Pixel coordinate grounding data:
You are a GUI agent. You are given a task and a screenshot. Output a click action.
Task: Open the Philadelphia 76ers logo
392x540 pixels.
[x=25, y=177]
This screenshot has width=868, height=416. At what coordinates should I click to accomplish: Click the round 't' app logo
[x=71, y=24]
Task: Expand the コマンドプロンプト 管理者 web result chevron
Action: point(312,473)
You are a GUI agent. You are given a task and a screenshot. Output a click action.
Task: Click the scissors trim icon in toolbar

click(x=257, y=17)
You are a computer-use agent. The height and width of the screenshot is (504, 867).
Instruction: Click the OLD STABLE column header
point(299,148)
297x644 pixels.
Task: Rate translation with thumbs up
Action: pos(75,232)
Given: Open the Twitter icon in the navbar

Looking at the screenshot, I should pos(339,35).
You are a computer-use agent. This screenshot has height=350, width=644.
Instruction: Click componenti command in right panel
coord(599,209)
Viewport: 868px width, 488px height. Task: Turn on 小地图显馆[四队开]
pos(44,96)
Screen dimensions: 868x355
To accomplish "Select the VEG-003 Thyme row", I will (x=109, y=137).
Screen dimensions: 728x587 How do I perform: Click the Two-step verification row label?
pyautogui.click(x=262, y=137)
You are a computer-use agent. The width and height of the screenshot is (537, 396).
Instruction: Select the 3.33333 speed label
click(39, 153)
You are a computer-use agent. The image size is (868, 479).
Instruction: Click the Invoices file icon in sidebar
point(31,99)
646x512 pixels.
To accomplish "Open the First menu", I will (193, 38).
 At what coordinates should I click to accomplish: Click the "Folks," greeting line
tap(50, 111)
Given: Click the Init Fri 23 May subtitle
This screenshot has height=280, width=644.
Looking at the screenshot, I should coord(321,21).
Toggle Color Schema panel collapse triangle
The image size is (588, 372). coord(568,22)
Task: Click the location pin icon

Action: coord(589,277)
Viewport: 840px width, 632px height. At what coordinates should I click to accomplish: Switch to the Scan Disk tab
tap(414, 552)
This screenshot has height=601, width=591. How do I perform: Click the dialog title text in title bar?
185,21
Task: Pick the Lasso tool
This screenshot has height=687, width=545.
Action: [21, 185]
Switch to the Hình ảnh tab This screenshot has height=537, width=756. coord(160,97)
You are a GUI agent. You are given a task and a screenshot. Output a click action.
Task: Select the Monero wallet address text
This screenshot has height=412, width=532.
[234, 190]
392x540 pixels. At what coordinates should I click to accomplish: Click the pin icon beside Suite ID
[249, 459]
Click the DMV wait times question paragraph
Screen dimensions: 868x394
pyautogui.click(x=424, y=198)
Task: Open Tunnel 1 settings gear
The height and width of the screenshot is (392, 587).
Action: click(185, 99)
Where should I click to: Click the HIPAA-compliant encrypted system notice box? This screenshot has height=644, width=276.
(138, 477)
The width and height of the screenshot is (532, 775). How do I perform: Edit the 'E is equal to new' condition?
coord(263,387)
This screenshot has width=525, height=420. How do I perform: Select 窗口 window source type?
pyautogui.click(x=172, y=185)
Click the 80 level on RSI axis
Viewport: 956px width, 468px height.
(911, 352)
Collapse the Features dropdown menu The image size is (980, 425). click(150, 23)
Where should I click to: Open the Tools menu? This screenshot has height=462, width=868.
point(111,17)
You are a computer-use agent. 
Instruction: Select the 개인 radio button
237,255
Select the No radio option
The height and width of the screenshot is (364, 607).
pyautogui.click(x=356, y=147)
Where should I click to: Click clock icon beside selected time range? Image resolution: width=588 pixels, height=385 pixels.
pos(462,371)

> [WHAT YOU HAVE TO DO] Search the data above for the string "agent". Report every line where it is found.

> [TASK RESULT]
You are a GUI agent. You are given a task and a screenshot. Output a click action.
You are a GUI agent. You are given a task and a screenshot. Output a click action.
You are a computer-use agent. The height and width of the screenshot is (504, 867).
You are a computer-use agent. This screenshot has height=350, width=644.
You are a computer-use agent. The width and height of the screenshot is (537, 396).
You are a computer-use agent. The image size is (868, 479).
You are a GUI agent. You are given a task and a screenshot. Output a click action.
You are a computer-use agent. 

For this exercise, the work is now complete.